We certainly have seen a lot of waterfalls on our travels. Seljalandsfoss was the first one where we could actually walk behind it – pretty cool!
Seljalandsfoss (I’ve double and triple checked the spelling and I’m still not sure it’s correct) is located in the south region of Iceland, not far from Skógafoss, on the Seljalandsfoss River, and fed by one of the same glaciers, Eyjafjallajökull. It’s about 80 feet wide and drops almost 200 feet.
By the way, the Eyjafjallajökull glacier is located by the volcano, by the same name, that erupted in 2010, disrupting travel plans in Europe and the Atlantic. Currently, another volcano near this location, Katla, is being watched because of increased carbon dioxide emissions. It will erupt someday, but no one knows how soon. Of course, Iceland is the land of fire and ice, so this should not come as a surprise.

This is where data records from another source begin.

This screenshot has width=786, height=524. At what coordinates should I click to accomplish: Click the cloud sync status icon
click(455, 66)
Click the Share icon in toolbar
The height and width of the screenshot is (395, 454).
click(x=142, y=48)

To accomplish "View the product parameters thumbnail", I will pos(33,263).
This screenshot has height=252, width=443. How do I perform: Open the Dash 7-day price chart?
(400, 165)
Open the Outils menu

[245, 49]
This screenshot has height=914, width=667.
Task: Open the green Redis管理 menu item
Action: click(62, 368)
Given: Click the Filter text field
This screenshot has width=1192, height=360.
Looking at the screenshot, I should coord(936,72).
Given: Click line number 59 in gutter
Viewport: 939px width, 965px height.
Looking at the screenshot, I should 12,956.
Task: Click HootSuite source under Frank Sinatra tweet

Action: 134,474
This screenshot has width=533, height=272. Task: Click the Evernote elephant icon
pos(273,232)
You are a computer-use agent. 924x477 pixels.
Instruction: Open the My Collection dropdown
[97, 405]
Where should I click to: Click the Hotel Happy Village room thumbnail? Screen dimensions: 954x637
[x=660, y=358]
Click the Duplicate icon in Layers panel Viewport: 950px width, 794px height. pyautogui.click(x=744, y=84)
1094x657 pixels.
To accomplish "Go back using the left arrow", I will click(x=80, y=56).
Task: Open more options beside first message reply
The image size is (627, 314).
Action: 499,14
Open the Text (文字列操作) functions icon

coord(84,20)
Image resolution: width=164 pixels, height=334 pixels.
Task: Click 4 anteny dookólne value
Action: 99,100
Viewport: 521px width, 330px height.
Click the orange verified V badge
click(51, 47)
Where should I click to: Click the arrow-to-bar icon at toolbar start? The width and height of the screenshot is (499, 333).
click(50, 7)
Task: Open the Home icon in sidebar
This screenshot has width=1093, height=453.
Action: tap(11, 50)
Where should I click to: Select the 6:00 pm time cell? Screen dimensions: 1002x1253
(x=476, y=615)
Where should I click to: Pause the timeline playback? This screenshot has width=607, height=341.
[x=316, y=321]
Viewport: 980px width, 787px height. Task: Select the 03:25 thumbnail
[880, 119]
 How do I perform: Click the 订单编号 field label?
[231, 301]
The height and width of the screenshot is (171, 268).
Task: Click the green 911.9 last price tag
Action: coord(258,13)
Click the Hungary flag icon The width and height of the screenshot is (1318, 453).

We stopped at this beautiful waterfall late in the day, giving us some beautiful (almost) sunset views. In May, the sun doesn’t set before 10pm, but we were delighted to stay up late for this opportunity. We walked up a path along the side to reach the cave behind the waterfall, and then enjoyed the view from that perspective.
There is a human-made waterfall at Þingvellir National Park, Öxarárfoss, which was created in the Middle Ages to provide water for the members of and visitors to the Icelandic parliament that met there. We actually saw the waterfall from a distance, but were treated to its lower flow when touring the park.
And, of course, there were more waterfalls along the road.